__Information provided__
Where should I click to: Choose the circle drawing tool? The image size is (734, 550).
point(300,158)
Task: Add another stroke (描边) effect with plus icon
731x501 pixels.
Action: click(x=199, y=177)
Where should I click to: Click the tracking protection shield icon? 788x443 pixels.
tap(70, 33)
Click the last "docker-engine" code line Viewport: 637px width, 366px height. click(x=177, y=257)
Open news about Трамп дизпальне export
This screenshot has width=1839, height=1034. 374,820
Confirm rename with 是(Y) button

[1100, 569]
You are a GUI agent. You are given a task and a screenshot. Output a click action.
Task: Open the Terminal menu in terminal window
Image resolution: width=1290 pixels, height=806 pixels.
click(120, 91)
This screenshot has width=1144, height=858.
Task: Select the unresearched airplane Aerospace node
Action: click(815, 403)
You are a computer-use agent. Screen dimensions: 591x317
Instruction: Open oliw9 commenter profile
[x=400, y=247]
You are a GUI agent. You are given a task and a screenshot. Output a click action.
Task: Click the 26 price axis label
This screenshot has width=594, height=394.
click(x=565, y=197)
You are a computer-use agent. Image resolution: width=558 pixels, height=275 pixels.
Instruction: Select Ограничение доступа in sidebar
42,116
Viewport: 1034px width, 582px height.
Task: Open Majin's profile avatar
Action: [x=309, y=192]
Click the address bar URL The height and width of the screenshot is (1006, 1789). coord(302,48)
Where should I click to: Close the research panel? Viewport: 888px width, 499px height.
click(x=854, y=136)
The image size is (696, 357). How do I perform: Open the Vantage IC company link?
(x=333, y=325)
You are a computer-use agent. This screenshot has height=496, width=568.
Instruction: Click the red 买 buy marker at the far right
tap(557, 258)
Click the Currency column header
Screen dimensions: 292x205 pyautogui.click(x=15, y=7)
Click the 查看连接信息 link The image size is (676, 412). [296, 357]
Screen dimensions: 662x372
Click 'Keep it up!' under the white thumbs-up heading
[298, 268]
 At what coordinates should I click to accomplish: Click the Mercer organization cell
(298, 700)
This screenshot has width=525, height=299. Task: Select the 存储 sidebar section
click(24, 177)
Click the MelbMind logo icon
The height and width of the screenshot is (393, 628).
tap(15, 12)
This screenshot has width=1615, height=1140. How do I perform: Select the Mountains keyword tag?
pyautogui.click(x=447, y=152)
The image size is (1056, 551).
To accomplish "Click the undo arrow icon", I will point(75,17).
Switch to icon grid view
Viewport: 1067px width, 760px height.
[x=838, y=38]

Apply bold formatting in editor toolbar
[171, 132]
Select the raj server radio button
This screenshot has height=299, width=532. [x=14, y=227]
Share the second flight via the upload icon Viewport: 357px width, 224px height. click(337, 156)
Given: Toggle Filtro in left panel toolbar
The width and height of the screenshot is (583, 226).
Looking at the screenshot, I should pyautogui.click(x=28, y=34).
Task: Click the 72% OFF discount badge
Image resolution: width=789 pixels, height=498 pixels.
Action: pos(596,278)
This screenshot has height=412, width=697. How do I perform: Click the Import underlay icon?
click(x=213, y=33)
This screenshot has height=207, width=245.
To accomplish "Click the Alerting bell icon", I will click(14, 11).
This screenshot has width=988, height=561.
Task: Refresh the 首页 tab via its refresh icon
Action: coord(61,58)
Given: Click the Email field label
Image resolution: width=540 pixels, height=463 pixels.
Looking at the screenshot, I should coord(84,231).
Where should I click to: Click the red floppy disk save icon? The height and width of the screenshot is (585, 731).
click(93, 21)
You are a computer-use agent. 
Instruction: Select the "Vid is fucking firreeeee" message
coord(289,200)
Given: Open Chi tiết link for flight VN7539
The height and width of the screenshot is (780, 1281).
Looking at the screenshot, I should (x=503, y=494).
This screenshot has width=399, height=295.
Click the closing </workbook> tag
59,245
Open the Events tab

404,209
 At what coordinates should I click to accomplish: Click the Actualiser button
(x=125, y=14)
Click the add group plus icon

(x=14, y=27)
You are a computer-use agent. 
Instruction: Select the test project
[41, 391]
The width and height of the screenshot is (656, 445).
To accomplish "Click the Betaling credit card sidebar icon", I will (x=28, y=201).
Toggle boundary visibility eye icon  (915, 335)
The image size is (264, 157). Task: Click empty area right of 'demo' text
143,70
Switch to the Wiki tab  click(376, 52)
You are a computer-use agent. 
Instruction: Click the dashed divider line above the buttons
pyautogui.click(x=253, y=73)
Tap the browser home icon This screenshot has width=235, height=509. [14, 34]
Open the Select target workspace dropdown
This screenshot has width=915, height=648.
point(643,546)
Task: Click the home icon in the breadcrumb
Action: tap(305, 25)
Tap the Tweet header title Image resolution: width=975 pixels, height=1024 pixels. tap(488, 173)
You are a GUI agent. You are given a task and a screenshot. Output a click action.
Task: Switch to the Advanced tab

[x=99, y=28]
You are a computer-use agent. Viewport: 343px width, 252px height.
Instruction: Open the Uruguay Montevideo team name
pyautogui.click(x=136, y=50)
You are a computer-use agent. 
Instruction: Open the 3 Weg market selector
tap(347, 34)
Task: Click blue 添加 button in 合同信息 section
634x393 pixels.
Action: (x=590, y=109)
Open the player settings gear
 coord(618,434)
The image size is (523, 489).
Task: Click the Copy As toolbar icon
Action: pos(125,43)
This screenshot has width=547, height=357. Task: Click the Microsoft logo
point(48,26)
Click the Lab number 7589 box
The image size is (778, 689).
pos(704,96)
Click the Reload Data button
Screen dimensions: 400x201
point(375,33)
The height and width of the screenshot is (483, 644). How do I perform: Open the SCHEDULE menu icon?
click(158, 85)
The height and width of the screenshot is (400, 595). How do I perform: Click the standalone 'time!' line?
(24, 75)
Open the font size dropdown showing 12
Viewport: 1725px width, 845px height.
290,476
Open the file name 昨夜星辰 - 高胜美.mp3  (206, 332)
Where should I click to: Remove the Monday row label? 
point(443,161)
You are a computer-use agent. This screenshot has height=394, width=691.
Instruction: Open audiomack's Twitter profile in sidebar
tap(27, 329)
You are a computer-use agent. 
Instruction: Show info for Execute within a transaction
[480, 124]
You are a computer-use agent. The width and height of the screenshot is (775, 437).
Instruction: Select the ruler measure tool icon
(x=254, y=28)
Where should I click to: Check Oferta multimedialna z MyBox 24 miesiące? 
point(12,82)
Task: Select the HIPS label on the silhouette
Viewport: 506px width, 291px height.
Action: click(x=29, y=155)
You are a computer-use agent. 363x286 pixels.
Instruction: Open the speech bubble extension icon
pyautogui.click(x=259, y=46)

__Problem to work on__
Reproduce all of the data set down above, line for line and without any alteration.

__Result of the exercise__
Where should I click to: Choose the circle drawing tool? The image size is (734, 550).
point(300,158)
Task: Add another stroke (描边) effect with plus icon
731x501 pixels.
Action: click(x=199, y=177)
Where should I click to: Click the tracking protection shield icon? 788x443 pixels.
tap(70, 33)
Click the last "docker-engine" code line Viewport: 637px width, 366px height. click(x=177, y=257)
Open news about Трамп дизпальне export
This screenshot has width=1839, height=1034. 374,820
Confirm rename with 是(Y) button

[1100, 569]
You are a GUI agent. You are given a task and a screenshot. Output a click action.
Task: Open the Terminal menu in terminal window
Image resolution: width=1290 pixels, height=806 pixels.
click(120, 91)
This screenshot has width=1144, height=858.
Task: Select the unresearched airplane Aerospace node
Action: click(815, 403)
You are a computer-use agent. Screen dimensions: 591x317
Instruction: Open oliw9 commenter profile
[x=400, y=247]
You are a GUI agent. You are given a task and a screenshot. Output a click action.
Task: Click the 26 price axis label
This screenshot has width=594, height=394.
click(x=565, y=197)
You are a computer-use agent. Image resolution: width=558 pixels, height=275 pixels.
Instruction: Select Ограничение доступа in sidebar
42,116
Viewport: 1034px width, 582px height.
Task: Open Majin's profile avatar
Action: [x=309, y=192]
Click the address bar URL The height and width of the screenshot is (1006, 1789). coord(302,48)
Where should I click to: Close the research panel? Viewport: 888px width, 499px height.
click(x=854, y=136)
The image size is (696, 357). How do I perform: Open the Vantage IC company link?
(x=333, y=325)
You are a computer-use agent. This screenshot has height=496, width=568.
Instruction: Click the red 买 buy marker at the far right
tap(557, 258)
Click the Currency column header
Screen dimensions: 292x205 pyautogui.click(x=15, y=7)
Click the 查看连接信息 link The image size is (676, 412). [296, 357]
Screen dimensions: 662x372
Click 'Keep it up!' under the white thumbs-up heading
[298, 268]
 At what coordinates should I click to accomplish: Click the Mercer organization cell
(298, 700)
This screenshot has width=525, height=299. Task: Select the 存储 sidebar section
click(24, 177)
Click the MelbMind logo icon
The height and width of the screenshot is (393, 628).
tap(15, 12)
This screenshot has width=1615, height=1140. How do I perform: Select the Mountains keyword tag?
pyautogui.click(x=447, y=152)
The image size is (1056, 551).
To accomplish "Click the undo arrow icon", I will point(75,17).
Switch to icon grid view
Viewport: 1067px width, 760px height.
[x=838, y=38]

Apply bold formatting in editor toolbar
[171, 132]
Select the raj server radio button
This screenshot has height=299, width=532. [x=14, y=227]
Share the second flight via the upload icon Viewport: 357px width, 224px height. click(337, 156)
Given: Toggle Filtro in left panel toolbar
The width and height of the screenshot is (583, 226).
Looking at the screenshot, I should pyautogui.click(x=28, y=34).
Task: Click the 72% OFF discount badge
Image resolution: width=789 pixels, height=498 pixels.
Action: pos(596,278)
This screenshot has height=412, width=697. How do I perform: Click the Import underlay icon?
click(x=213, y=33)
This screenshot has height=207, width=245.
To accomplish "Click the Alerting bell icon", I will click(14, 11).
This screenshot has width=988, height=561.
Task: Refresh the 首页 tab via its refresh icon
Action: coord(61,58)
Given: Click the Email field label
Image resolution: width=540 pixels, height=463 pixels.
Looking at the screenshot, I should coord(84,231).
Where should I click to: Click the red floppy disk save icon? The height and width of the screenshot is (585, 731).
click(93, 21)
You are a computer-use agent. 
Instruction: Select the "Vid is fucking firreeeee" message
coord(289,200)
Given: Open Chi tiết link for flight VN7539
The height and width of the screenshot is (780, 1281).
Looking at the screenshot, I should (x=503, y=494).
This screenshot has width=399, height=295.
Click the closing </workbook> tag
59,245
Open the Events tab

404,209
 At what coordinates should I click to accomplish: Click the Actualiser button
(x=125, y=14)
Click the add group plus icon

(x=14, y=27)
You are a computer-use agent. 
Instruction: Select the test project
[41, 391]
The width and height of the screenshot is (656, 445).
To accomplish "Click the Betaling credit card sidebar icon", I will (x=28, y=201).
Toggle boundary visibility eye icon  (915, 335)
The image size is (264, 157). Task: Click empty area right of 'demo' text
143,70
Switch to the Wiki tab  click(376, 52)
You are a computer-use agent. 
Instruction: Click the dashed divider line above the buttons
pyautogui.click(x=253, y=73)
Tap the browser home icon This screenshot has width=235, height=509. [14, 34]
Open the Select target workspace dropdown
This screenshot has width=915, height=648.
point(643,546)
Task: Click the home icon in the breadcrumb
Action: tap(305, 25)
Tap the Tweet header title Image resolution: width=975 pixels, height=1024 pixels. tap(488, 173)
You are a GUI agent. You are given a task and a screenshot. Output a click action.
Task: Switch to the Advanced tab

[x=99, y=28]
You are a computer-use agent. Viewport: 343px width, 252px height.
Instruction: Open the Uruguay Montevideo team name
pyautogui.click(x=136, y=50)
You are a computer-use agent. 
Instruction: Open the 3 Weg market selector
tap(347, 34)
Task: Click blue 添加 button in 合同信息 section
634x393 pixels.
Action: (x=590, y=109)
Open the player settings gear
 coord(618,434)
The image size is (523, 489).
Task: Click the Copy As toolbar icon
Action: pos(125,43)
This screenshot has width=547, height=357. Task: Click the Microsoft logo
point(48,26)
Click the Lab number 7589 box
The image size is (778, 689).
pos(704,96)
Click the Reload Data button
Screen dimensions: 400x201
point(375,33)
The height and width of the screenshot is (483, 644). How do I perform: Open the SCHEDULE menu icon?
click(158, 85)
The height and width of the screenshot is (400, 595). How do I perform: Click the standalone 'time!' line?
(24, 75)
Open the font size dropdown showing 12
Viewport: 1725px width, 845px height.
290,476
Open the file name 昨夜星辰 - 高胜美.mp3  (206, 332)
Where should I click to: Remove the Monday row label? 
point(443,161)
You are a computer-use agent. This screenshot has height=394, width=691.
Instruction: Open audiomack's Twitter profile in sidebar
tap(27, 329)
You are a computer-use agent. 
Instruction: Show info for Execute within a transaction
[480, 124]
You are a computer-use agent. The width and height of the screenshot is (775, 437).
Instruction: Select the ruler measure tool icon
(x=254, y=28)
Where should I click to: Check Oferta multimedialna z MyBox 24 miesiące? 
point(12,82)
Task: Select the HIPS label on the silhouette
Viewport: 506px width, 291px height.
Action: click(x=29, y=155)
You are a computer-use agent. 363x286 pixels.
Instruction: Open the speech bubble extension icon
pyautogui.click(x=259, y=46)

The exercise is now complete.